MoViNets PyTorch implementation: Mobile Video Networks for Efficient Video Recognition;

Overview

MoViNet-pytorch

Open In Colab Paper

Pytorch unofficial implementation of MoViNets: Mobile Video Networks for Efficient Video Recognition.
Authors: Dan Kondratyuk, Liangzhe Yuan, Yandong Li, Li Zhang, Mingxing Tan, Matthew Brown, Boqing Gong (Google Research)
[Authors' Implementation]

Stream Buffer

stream buffer

Clean stream buffer

It is required to clean the buffer after all the clips of the same video have been processed.

model.clean_activation_buffers()

Usage

Open In Colab
Click on "Open in Colab" to open an example of training on HMDB-51

installation

pip install git+https://github.com/Atze00/MoViNet-pytorch.git

How to build a model

Use causal = True to use the model with stream buffer, causal = False will use standard convolutions

from movinets import MoViNet
from movinets.config import _C

MoViNetA0 = MoViNet(_C.MODEL.MoViNetA0, causal = True, pretrained = True )
MoViNetA1 = MoViNet(_C.MODEL.MoViNetA1, causal = True, pretrained = True )
...
Load weights

Use pretrained = True to use the model with pretrained weights

    """
    If pretrained is True:
        num_classes is set to 600,
        conv_type is set to "3d" if causal is False, "2plus1d" if causal is True
        tf_like is set to True
    """
model = MoViNet(_C.MODEL.MoViNetA0, causal = True, pretrained = True )
model = MoViNet(_C.MODEL.MoViNetA0, causal = False, pretrained = True )

Training loop examples

Training loop with stream buffer

def train_iter(model, optimz, data_load, n_clips = 5, n_clip_frames=8):
    """
    In causal mode with stream buffer a single video is fed to the network
    using subclips of lenght n_clip_frames. 
    n_clips*n_clip_frames should be equal to the total number of frames presents
    in the video.
    
    n_clips : number of clips that are used
    n_clip_frames : number of frame contained in each clip
    """
    
    #clean the buffer of activations
    model.clean_activation_buffers()
    optimz.zero_grad()
    for i, data, target in enumerate(data_load):
        #backward pass for each clip
        for j in range(n_clips):
          out = F.log_softmax(model(data[:,:,(n_clip_frames)*(j):(n_clip_frames)*(j+1)]), dim=1)
          loss = F.nll_loss(out, target)/n_clips
          loss.backward()
        optimz.step()
        optimz.zero_grad()
        
        #clean the buffer of activations
        model.clean_activation_buffers()

Training loop with standard convolutions

def train_iter(model, optimz, data_load):

    optimz.zero_grad()
    for i, (data,_ , target) in enumerate(data_load):
        out = F.log_softmax(model(data), dim=1)
        loss = F.nll_loss(out, target)
        loss.backward()
        optimz.step()
        optimz.zero_grad()

Pretrained models

Weights

The weights are loaded from the tensorflow models released by the authors, trained on kinetics.

Base Models

Base models implement standard 3D convolutions without stream buffers.

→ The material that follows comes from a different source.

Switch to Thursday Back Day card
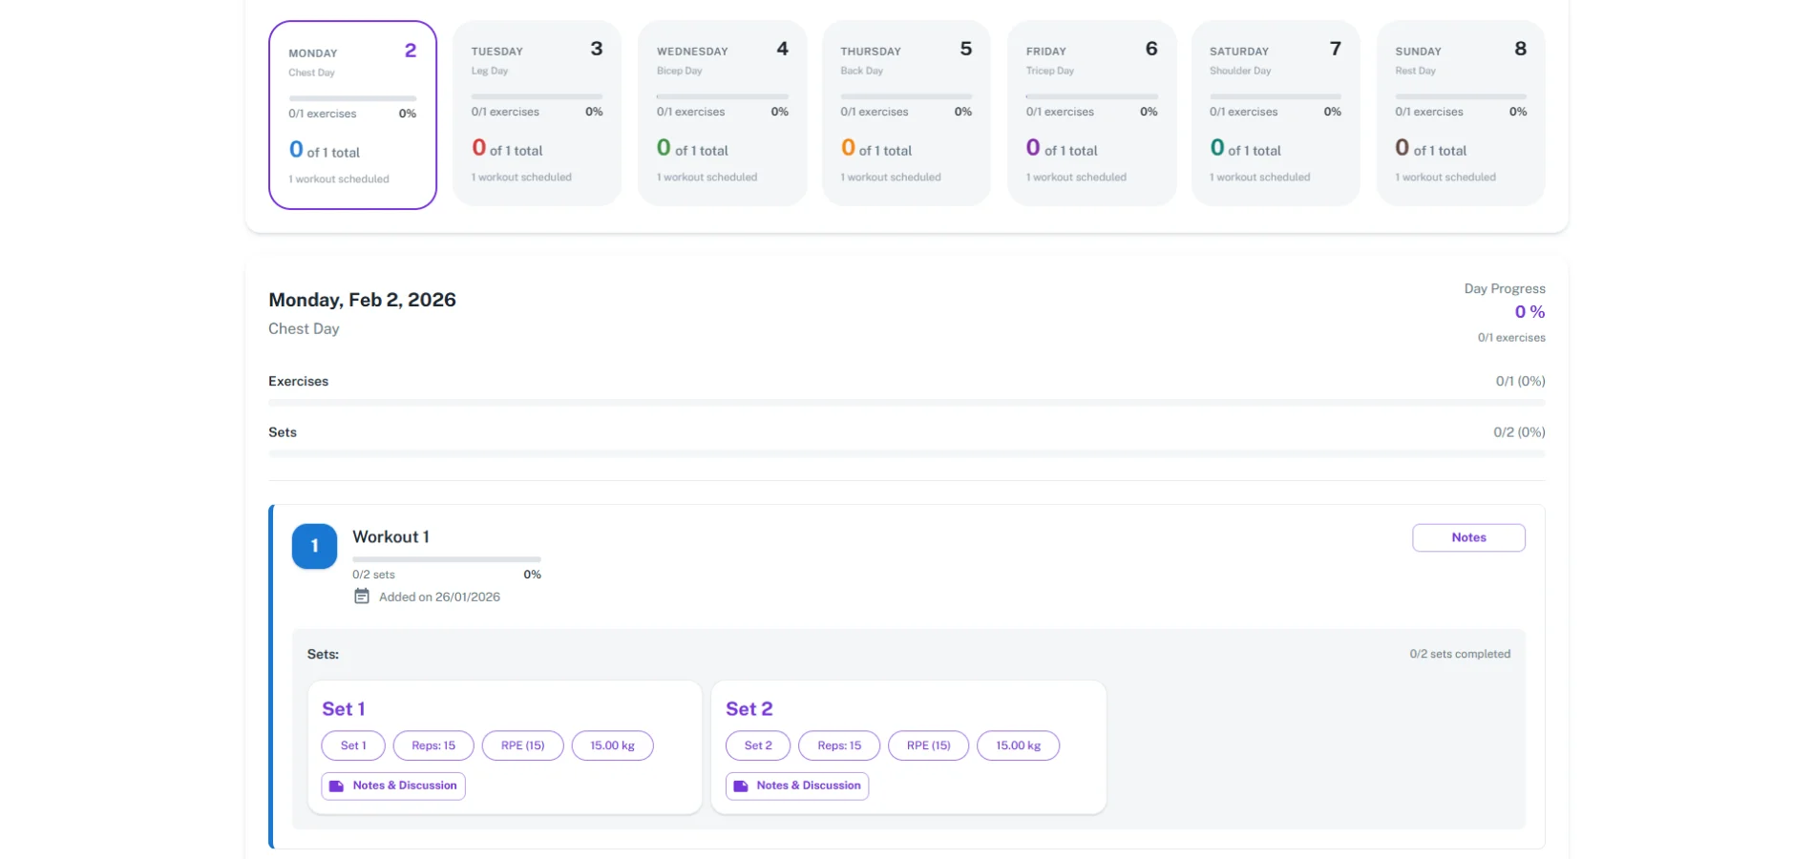Image resolution: width=1814 pixels, height=859 pixels. point(906,113)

Model Name Top-1 Accuracy* Top-5 Accuracy* Input Shape
MoViNet-A0-Base 72.28 90.92 50 x 172 x 172
MoViNet-A1-Base 76.69 93.40 50 x 172 x 172
MoViNet-A2-Base 78.62 94.17 50 x 224 x 224
MoViNet-A3-Base 81.79 95.67 120 x 256 x 256
MoViNet-A4-Base 83.48 96.16 80 x 290 x 290
MoViNet-A5-Base 84.27 96.39 120 x 320 x 320
Model Name Top-1 Accuracy* Top-5 Accuracy* Input Shape**
MoViNet-A0-Stream 72.05 90.63 50 x 172 x 172
MoViNet-A1-Stream 76.45 93.25 50 x 172 x 172
MoViNet-A2-Stream 78.40 94.05 50 x 224 x 224

**In streaming mode, the number of frames correspond to the total accumulated duration of the 10-second clip.

*Accuracy reported on the official repository for the dataset kinetics 600, It has not been tested by me. It should be the same since the tf models and the reimplemented pytorch models output the same results [Test].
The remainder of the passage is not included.